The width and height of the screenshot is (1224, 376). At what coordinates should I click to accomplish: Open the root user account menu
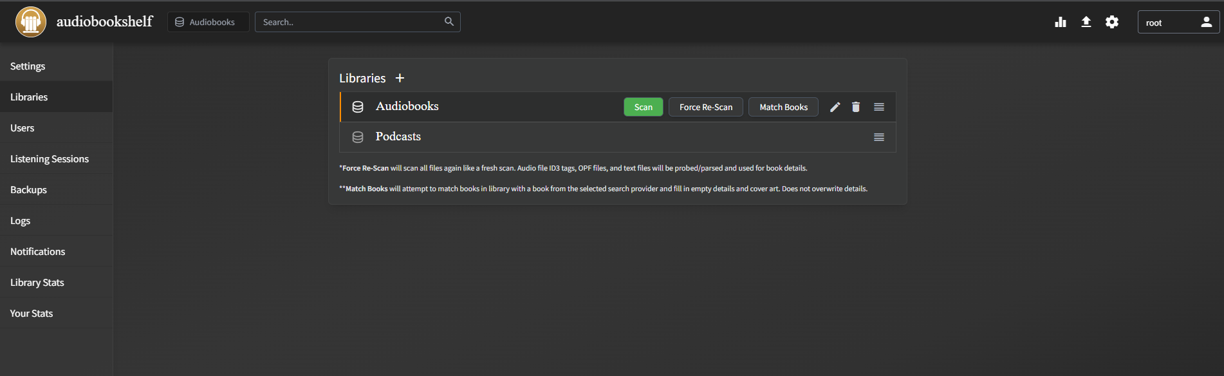click(1178, 23)
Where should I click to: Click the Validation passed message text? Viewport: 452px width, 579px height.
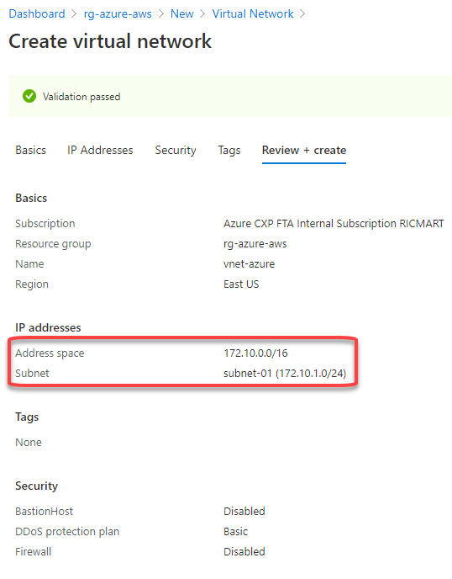click(81, 97)
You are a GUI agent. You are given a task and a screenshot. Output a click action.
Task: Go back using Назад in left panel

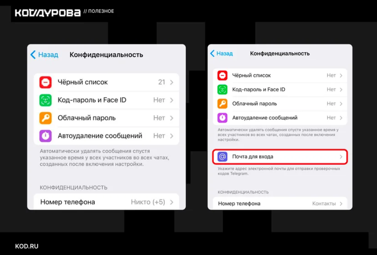44,55
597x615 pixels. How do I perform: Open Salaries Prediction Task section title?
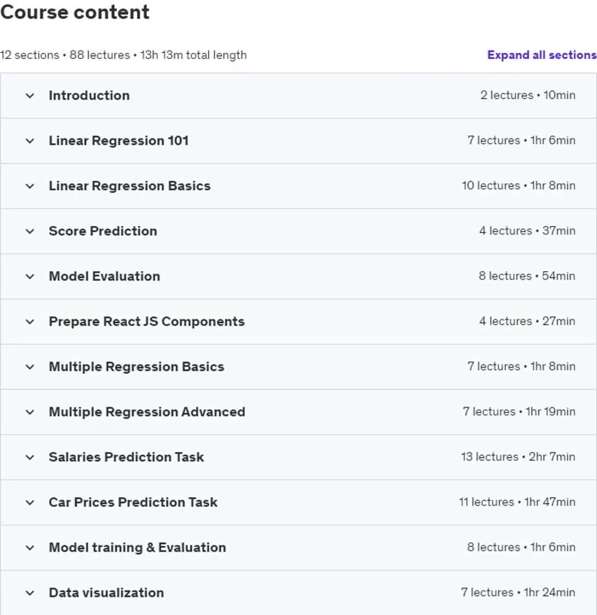pos(126,457)
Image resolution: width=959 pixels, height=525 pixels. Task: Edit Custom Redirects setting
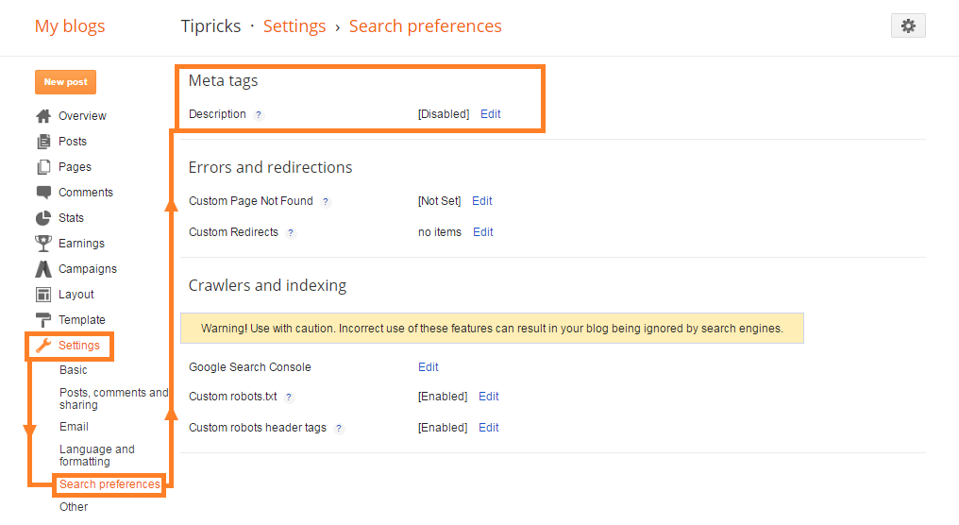[483, 232]
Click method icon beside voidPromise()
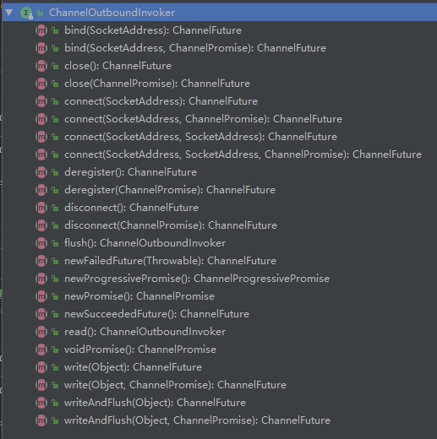 pos(41,350)
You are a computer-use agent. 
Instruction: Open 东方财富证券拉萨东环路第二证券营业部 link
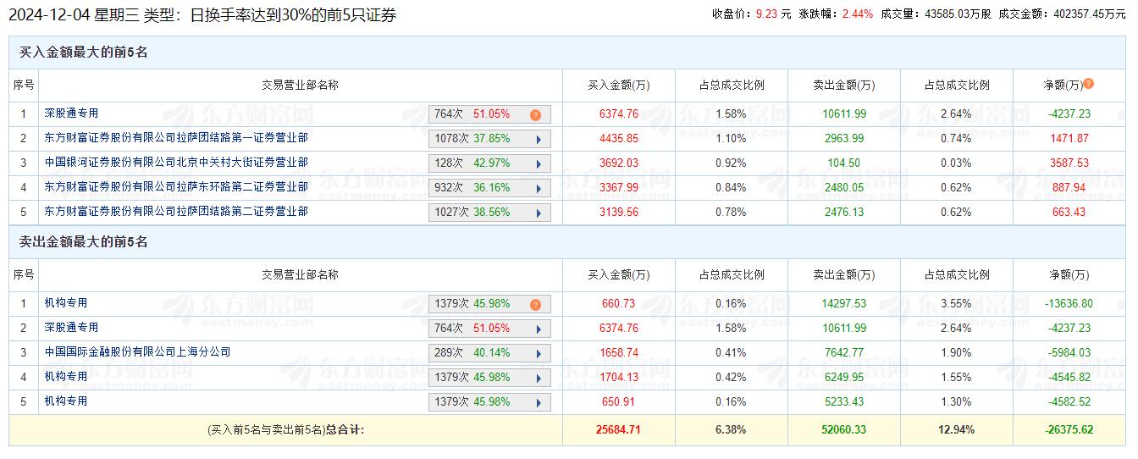tap(176, 187)
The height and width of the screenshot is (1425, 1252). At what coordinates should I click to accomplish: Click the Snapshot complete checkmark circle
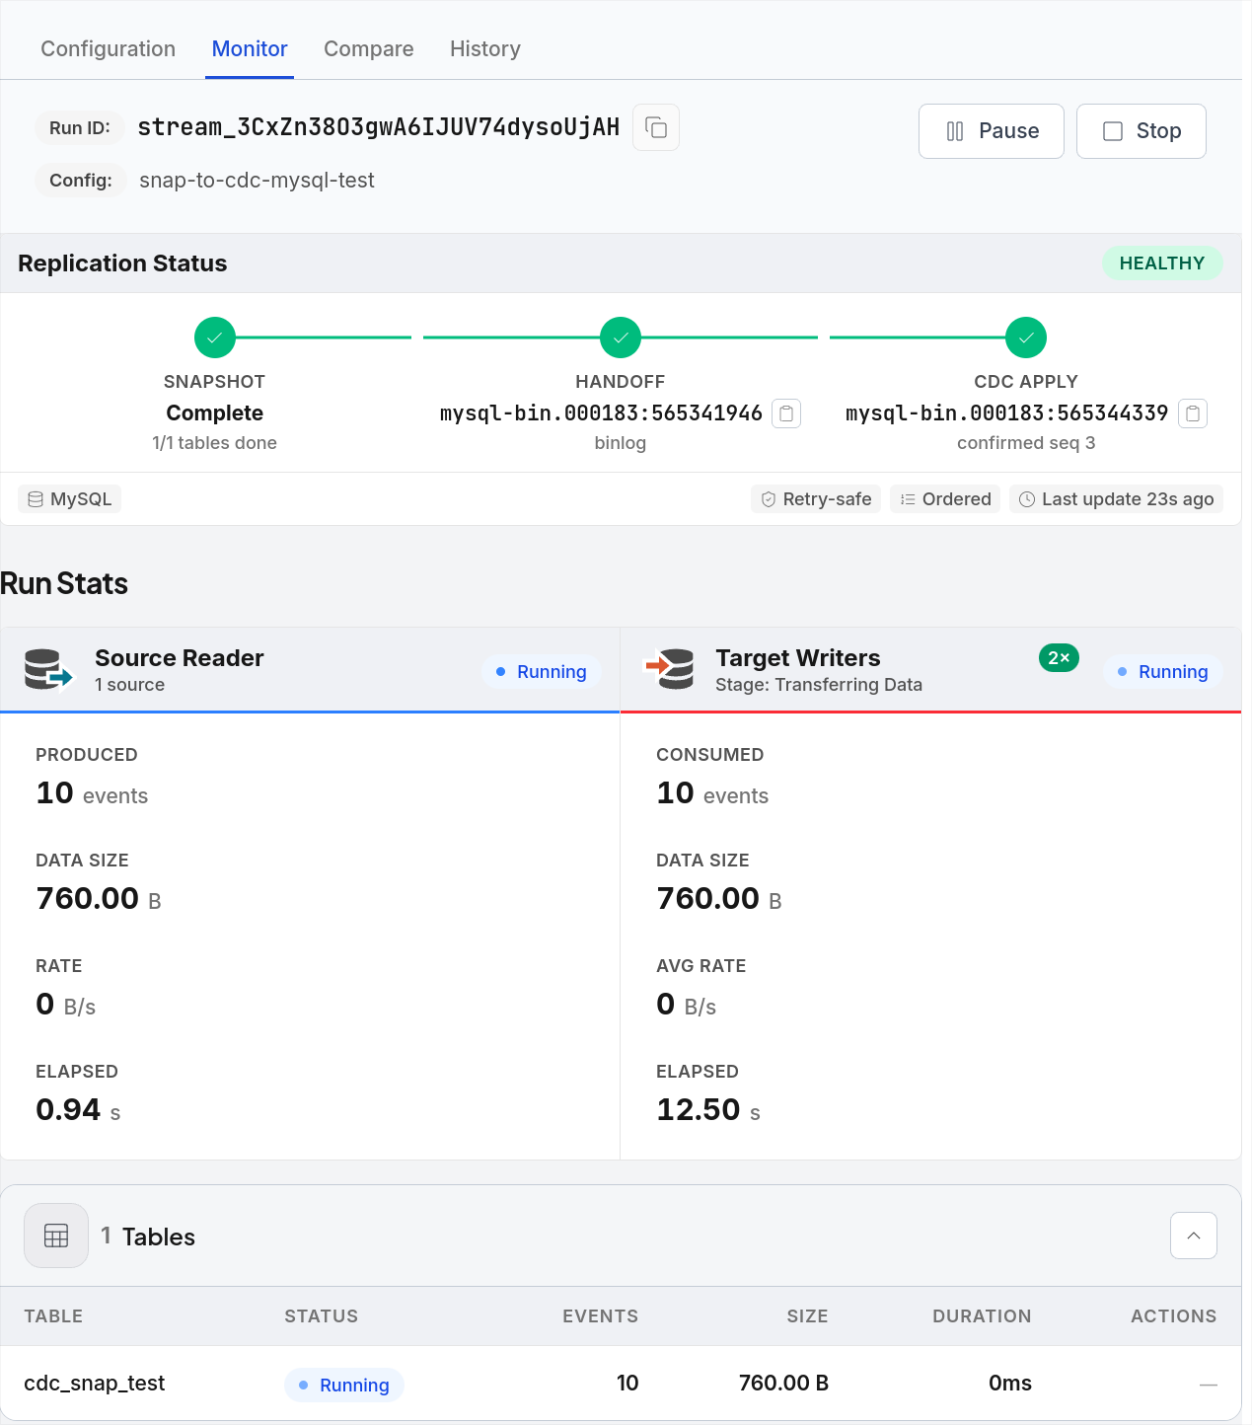pos(215,338)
==========
### Task prompt:
Output every record verbatim, skipping images.

### Written solution:
The width and height of the screenshot is (1224, 376). At what coordinates should I click to accomplish: Open the root user account menu
click(1178, 23)
Where should I click to: Click the Validation passed message text? Viewport: 452px width, 579px height.
click(81, 97)
You are a GUI agent. You are given a task and a screenshot. Output a click action.
Task: Go back using Назад in left panel

44,55
597x615 pixels. How do I perform: Open Salaries Prediction Task section title?
pos(126,457)
Image resolution: width=959 pixels, height=525 pixels. Task: Edit Custom Redirects setting
[483, 232]
Click method icon beside voidPromise()
 pos(41,350)
You are a computer-use agent. 
Instruction: Open 东方财富证券拉萨东环路第二证券营业部 link
tap(176, 187)
The height and width of the screenshot is (1425, 1252). At what coordinates should I click to accomplish: Click the Snapshot complete checkmark circle
pos(215,338)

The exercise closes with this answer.